Révolté par le fait que le fanatisme de certains provoque des actions aussi intolérables que l’assassinat de Vincent Delory et d’Antoine de Léocour, j’ai déposé sur mon blog un billet ayant pout titre « Allah est grand ? » et qui a déclenché toute une suite de réactions.
Aussi, je propose que soient modifiés ainsi (en rouge) les articles 18 et 26 de la déclaration universelle des droits de l’homme, adoptée le 10 décembre 1948, à Paris, au Palis Chaillot, par les 58 Etats Membres qui constituaient alors l’Assemblée général :
Article 18Toute personne a droit à la liberté de pensée, de conscience et de religion ; ce droit implique l’absence d’endoctrinement précoce, la liberté de choix d’une religion ou d’une absence de religion, de changer de religion ou de conviction ainsi que la liberté de manifester sa religion ou sa conviction seule ou en commun, tant en public qu’en privé, par l’enseignement, les pratiques, le culte et l’accomplissement des rites.
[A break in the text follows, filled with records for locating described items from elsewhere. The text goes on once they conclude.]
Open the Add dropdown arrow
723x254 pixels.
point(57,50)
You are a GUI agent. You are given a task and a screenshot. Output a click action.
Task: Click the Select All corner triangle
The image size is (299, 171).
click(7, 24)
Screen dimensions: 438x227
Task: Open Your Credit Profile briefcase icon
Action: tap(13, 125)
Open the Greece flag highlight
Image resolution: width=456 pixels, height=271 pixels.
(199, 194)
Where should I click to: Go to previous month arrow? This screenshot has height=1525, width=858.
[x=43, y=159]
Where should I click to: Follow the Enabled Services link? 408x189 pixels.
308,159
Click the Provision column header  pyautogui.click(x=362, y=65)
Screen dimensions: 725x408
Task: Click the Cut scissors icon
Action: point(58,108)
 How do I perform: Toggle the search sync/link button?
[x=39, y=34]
Article 26Toute personne a droit à l’éducation. L’éducation doit être gratuite, au moins en ce qui concerne l’enseignement élémentaire et fondamental. L’enseignement élémentaire est obligatoire. L’enseignement technique et professionnel doit être généralisé ; l’accès aux études supérieures doit être ouvert en pleine égalité à tous en fonction de leurs mérité.
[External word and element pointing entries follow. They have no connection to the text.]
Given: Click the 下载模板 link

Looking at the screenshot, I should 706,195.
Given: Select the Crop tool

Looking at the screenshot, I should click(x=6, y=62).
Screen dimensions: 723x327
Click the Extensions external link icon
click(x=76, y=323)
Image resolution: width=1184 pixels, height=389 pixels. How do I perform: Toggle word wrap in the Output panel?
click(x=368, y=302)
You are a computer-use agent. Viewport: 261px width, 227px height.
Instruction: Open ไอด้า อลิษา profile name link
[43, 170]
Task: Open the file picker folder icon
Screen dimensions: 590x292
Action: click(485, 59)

L’éducation doit viser au plein épanouissement de la personnalité humaine et au renforcement du respect des droits de l’homme et des libertés fondamentales. Elle doit favoriser la compréhension, la tolérance et l’amitié entre toutes les nations et tous les groupes radicaux ou religieux, ainsi que le développement des activités des Nations Unies pour le maintien de la paix. Elle doit donc éviter tout endoctrinement précoce, afin que la personne, devenue adulte, puisse librement choisir une religion ou aucune.Les parents ont, par priorité, le droit de choisir le genre d’éducation à donner à leurs enfants, à condition que cette éducation conduise l’enfant à la liberté de ses choix d’adulte.Je crois en effet que des convictions religieuses inculquées, dès la naissance, par le milieu, et durant la prime jeunesse, parviennent à constituer l’essence même de la personne, et que toute autre religion représente alors une grave menace pour l’identité de cette personne. La suppression de l’Autre est vécue alors comme « légitime défense » et donc "normale", et préserve ainsi de toute culpabilité.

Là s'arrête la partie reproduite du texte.